= Task requirements =
Please make an exact copy of the lines from the one holding "At what coordinates" through the end of the data, both ends included, with no pictures.

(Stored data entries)

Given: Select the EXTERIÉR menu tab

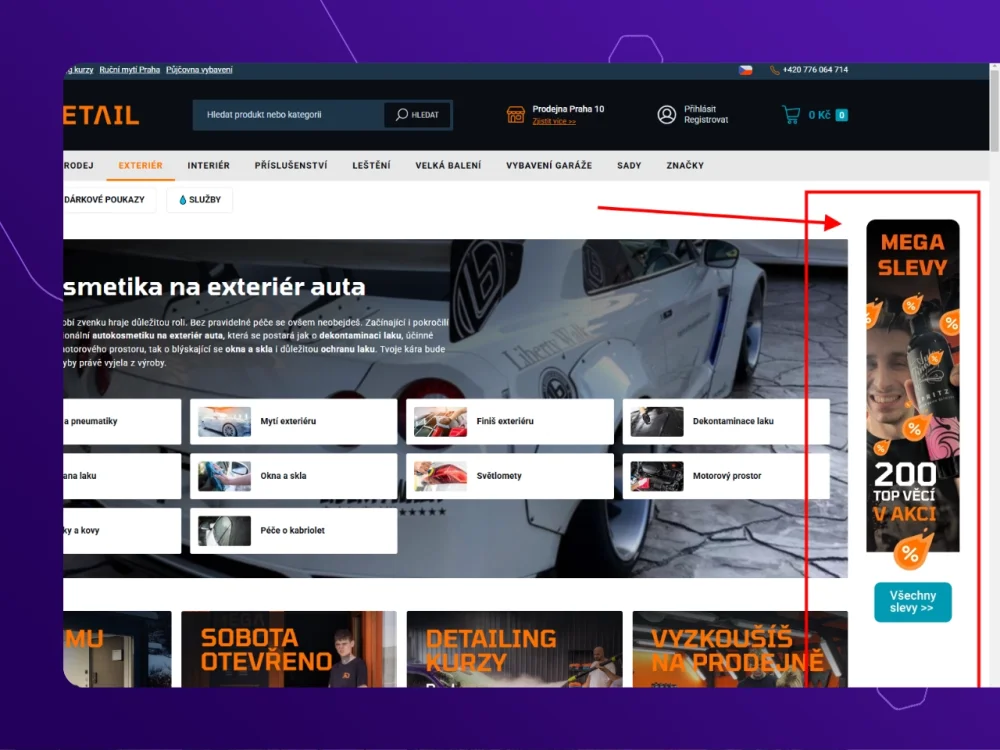Looking at the screenshot, I should (x=140, y=165).
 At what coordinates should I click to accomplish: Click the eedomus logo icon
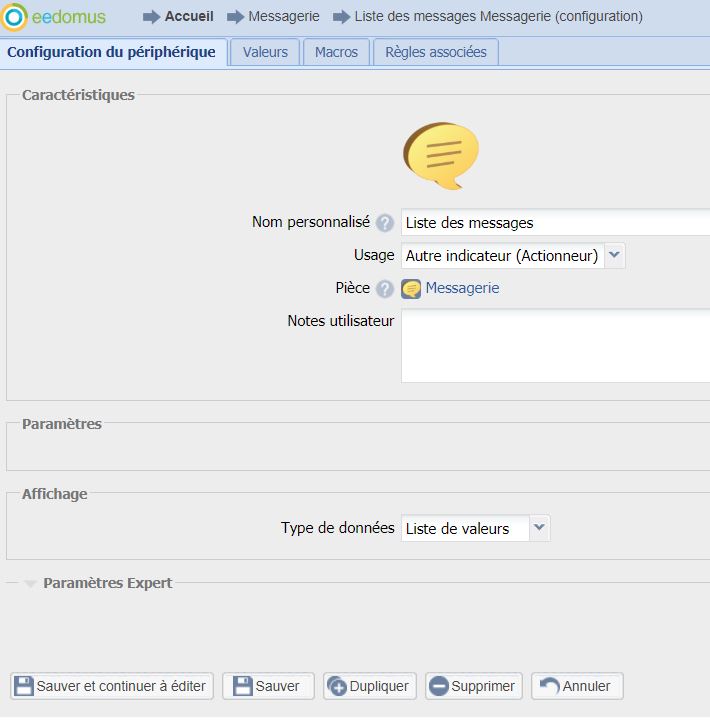tap(15, 17)
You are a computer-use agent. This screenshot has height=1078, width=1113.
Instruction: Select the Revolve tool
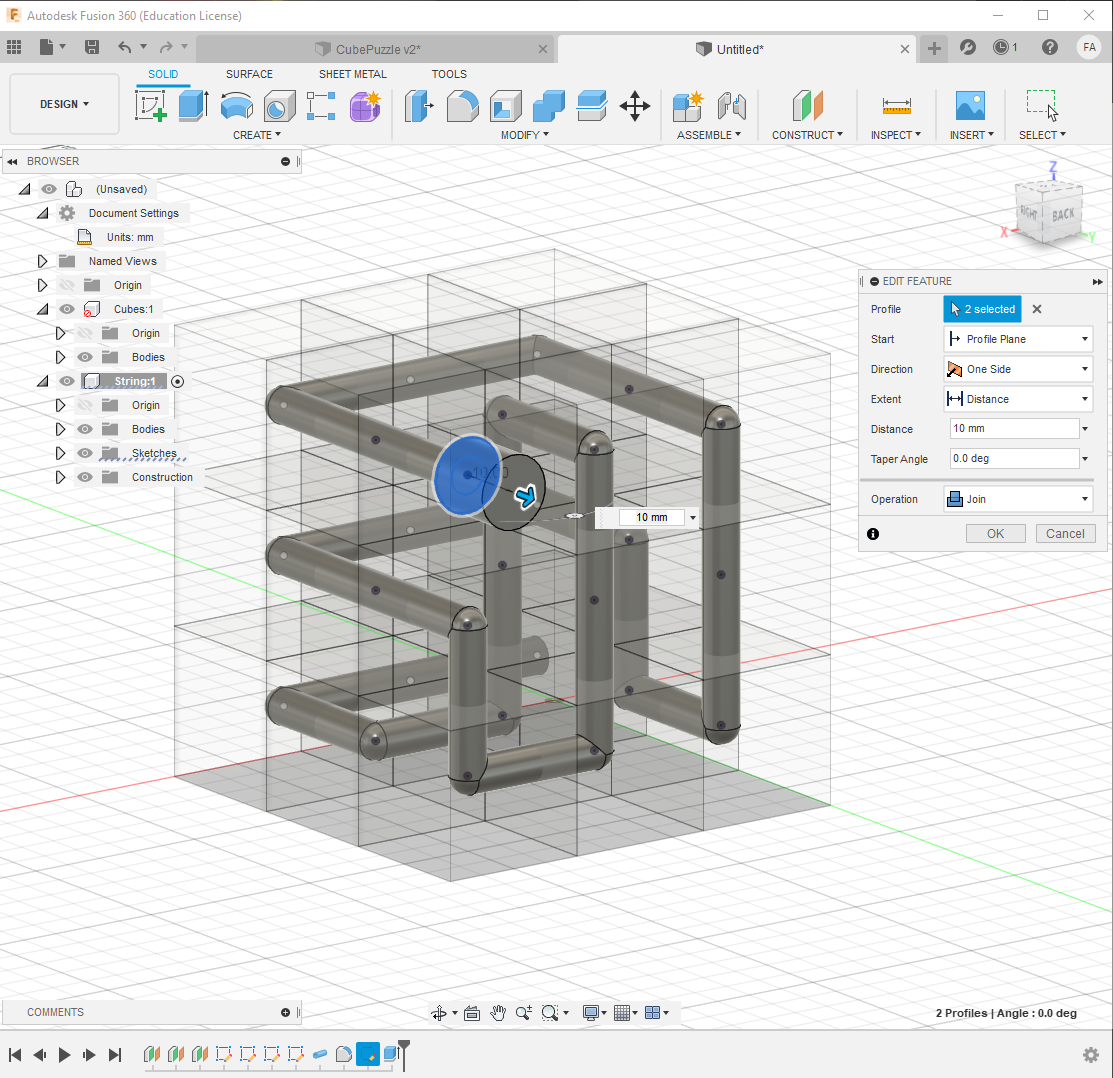pos(238,105)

= Completed exercise =
 At what coordinates should I click to accomplish: Click the eedomus logo icon
tap(15, 17)
You are a computer-use agent. This screenshot has height=1078, width=1113.
Instruction: Select the Revolve tool
pos(238,105)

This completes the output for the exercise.